» Try it: Exactly the lines from the one with "You are a GUI" through the final line of the entries, and nothing else, should appear in the answer; no pictures go in it.

» Record excerpts:
* * *

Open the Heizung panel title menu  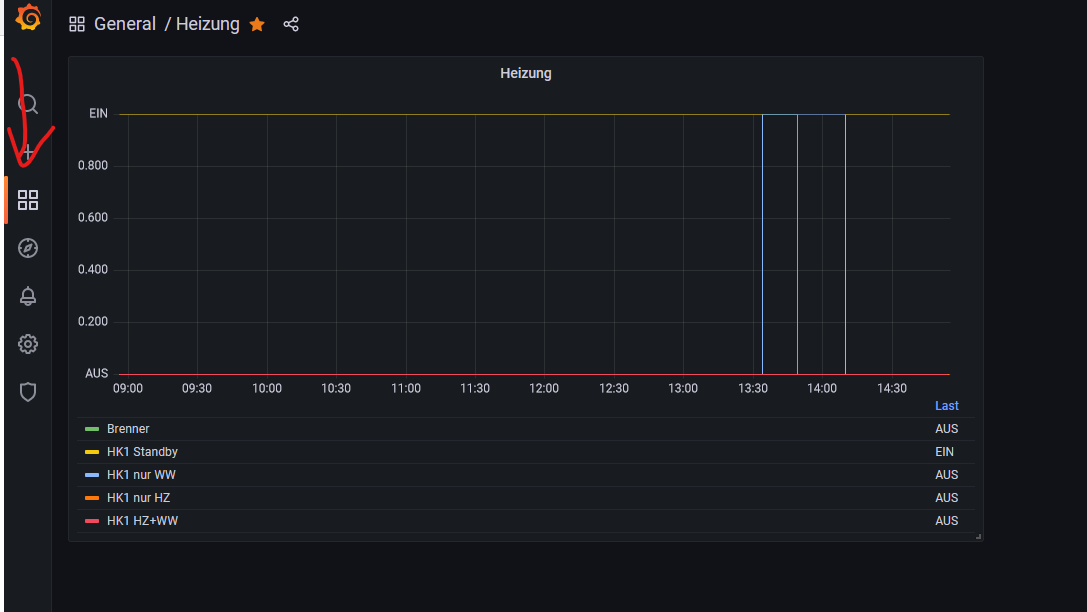point(525,73)

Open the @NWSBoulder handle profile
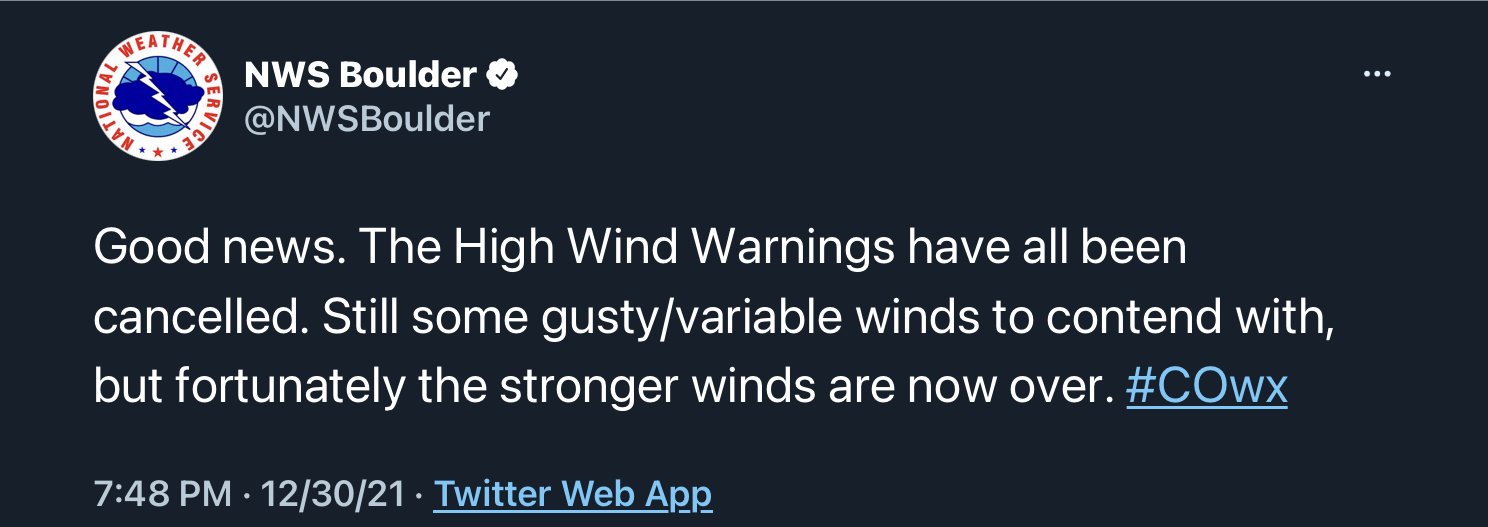point(367,119)
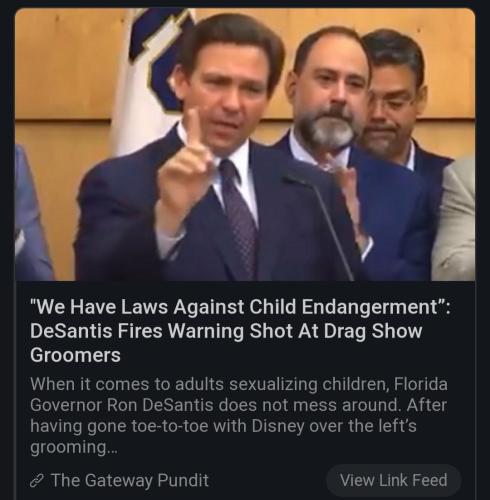Click the View Link Feed button

pyautogui.click(x=394, y=480)
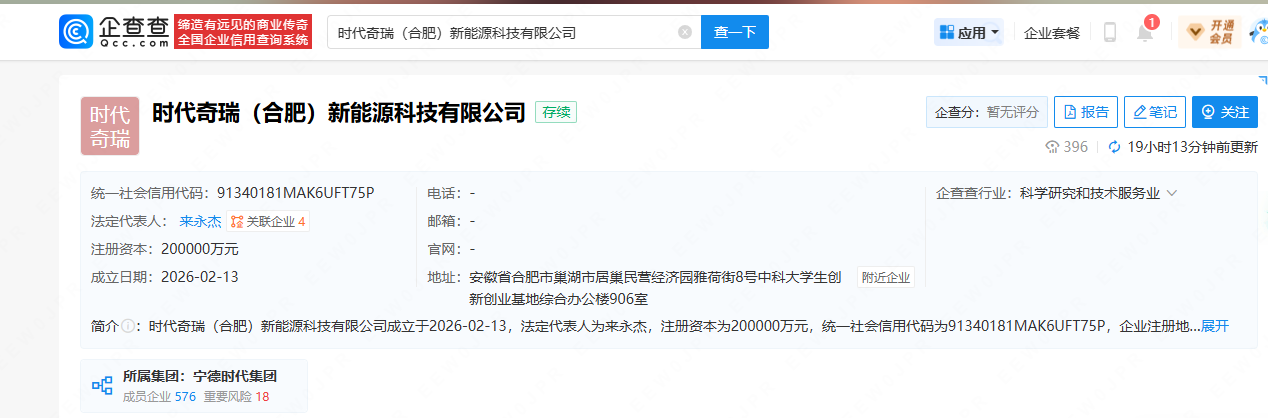
Task: Open the 企业套餐 menu item
Action: click(1052, 32)
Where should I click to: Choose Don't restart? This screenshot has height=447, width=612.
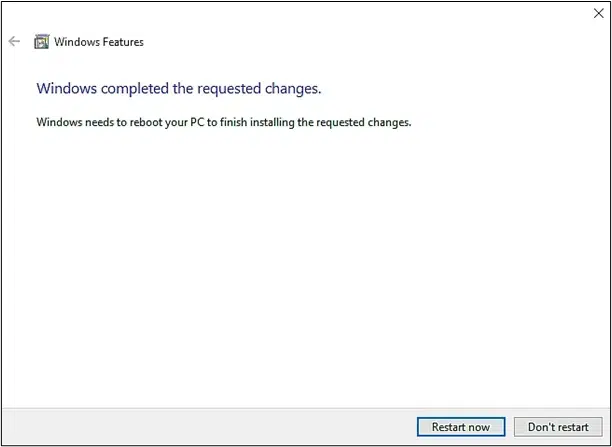[x=558, y=427]
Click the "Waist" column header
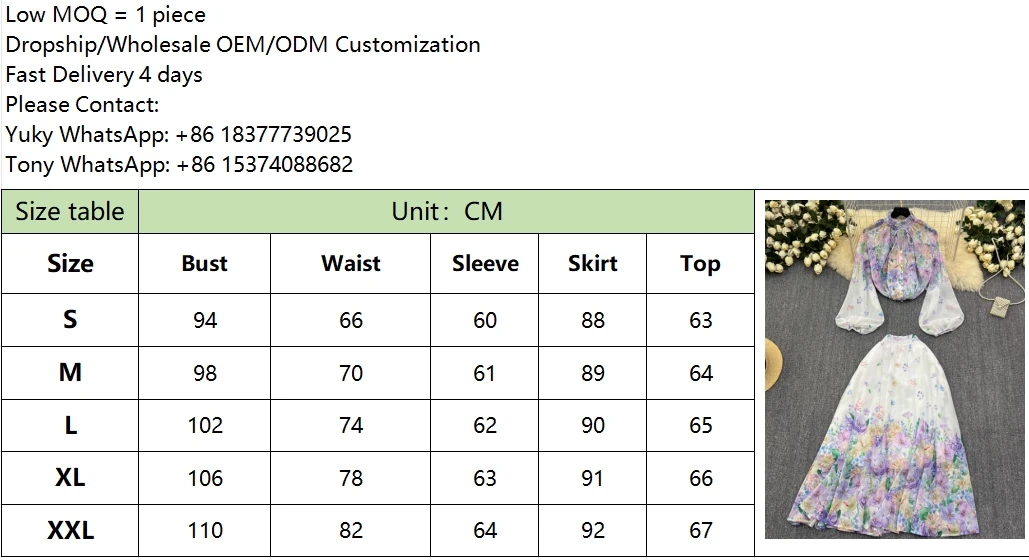The width and height of the screenshot is (1029, 560). click(x=351, y=264)
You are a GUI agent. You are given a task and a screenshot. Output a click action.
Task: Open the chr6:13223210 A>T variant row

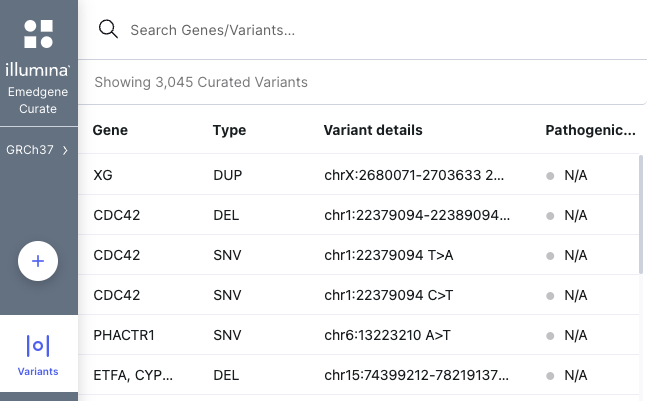click(x=359, y=335)
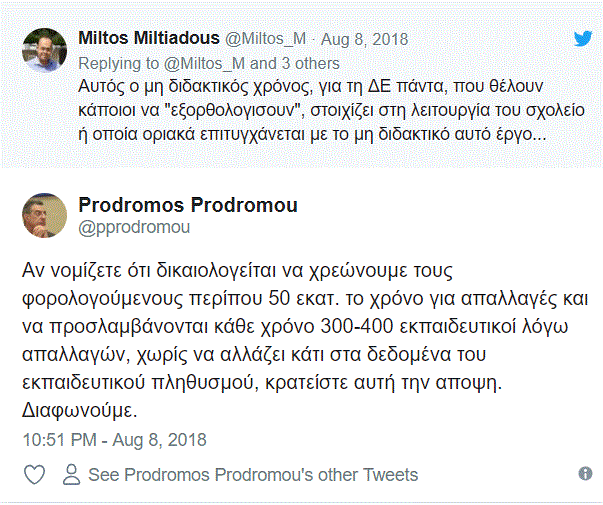Open the @Miltos_M handle next to the name
Screen dimensions: 603x505
pos(265,39)
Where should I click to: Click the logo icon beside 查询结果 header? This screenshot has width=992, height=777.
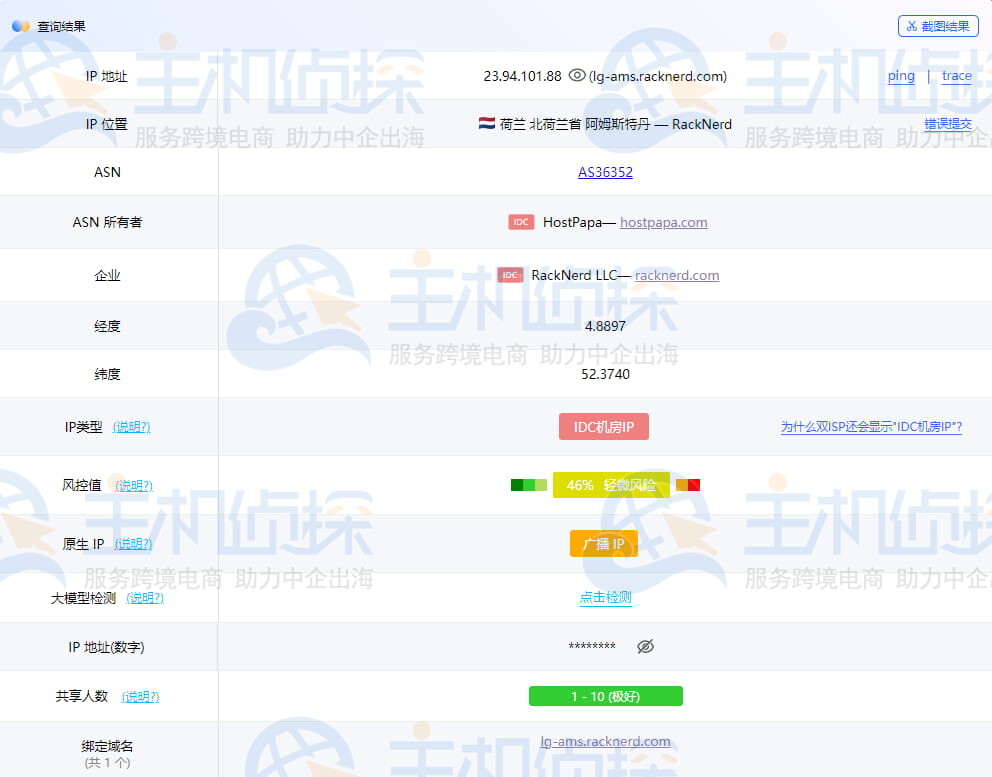[x=21, y=26]
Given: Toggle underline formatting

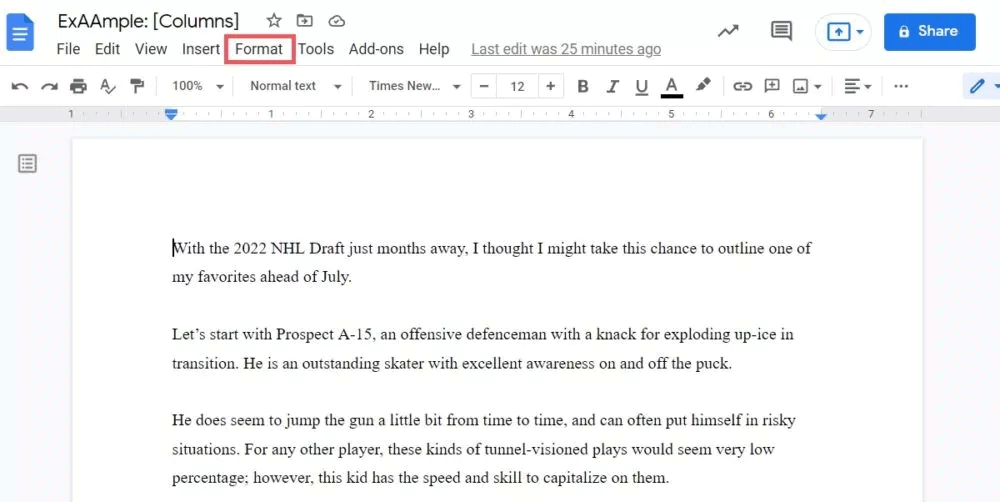Looking at the screenshot, I should pos(641,87).
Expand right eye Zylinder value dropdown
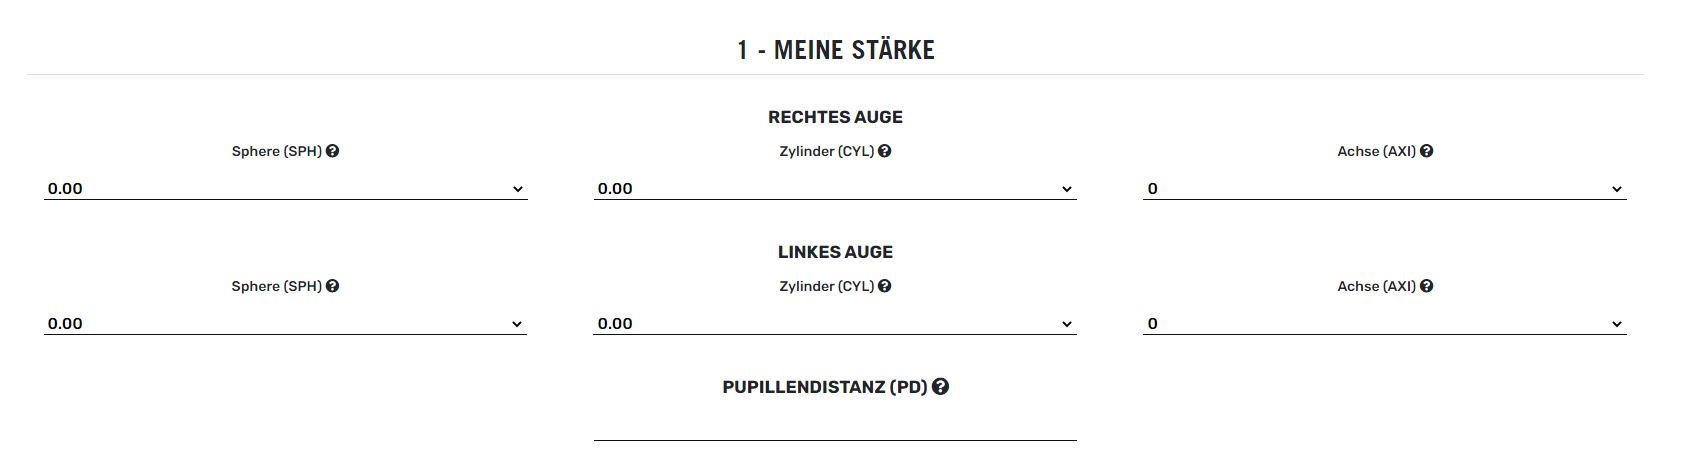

* * *

» Solution:
You are a GUI agent. You are given a task and a screenshot. Output a click action.
Task: Open the chr6:13223210 A>T variant row

click(x=359, y=335)
Open the @Miltos_M handle next to the name
Screen dimensions: 603x505
pos(265,39)
Where should I click to: Click the logo icon beside 查询结果 header? This screenshot has width=992, height=777.
[x=21, y=26]
Given: Toggle underline formatting

Looking at the screenshot, I should pos(641,87).
Expand right eye Zylinder value dropdown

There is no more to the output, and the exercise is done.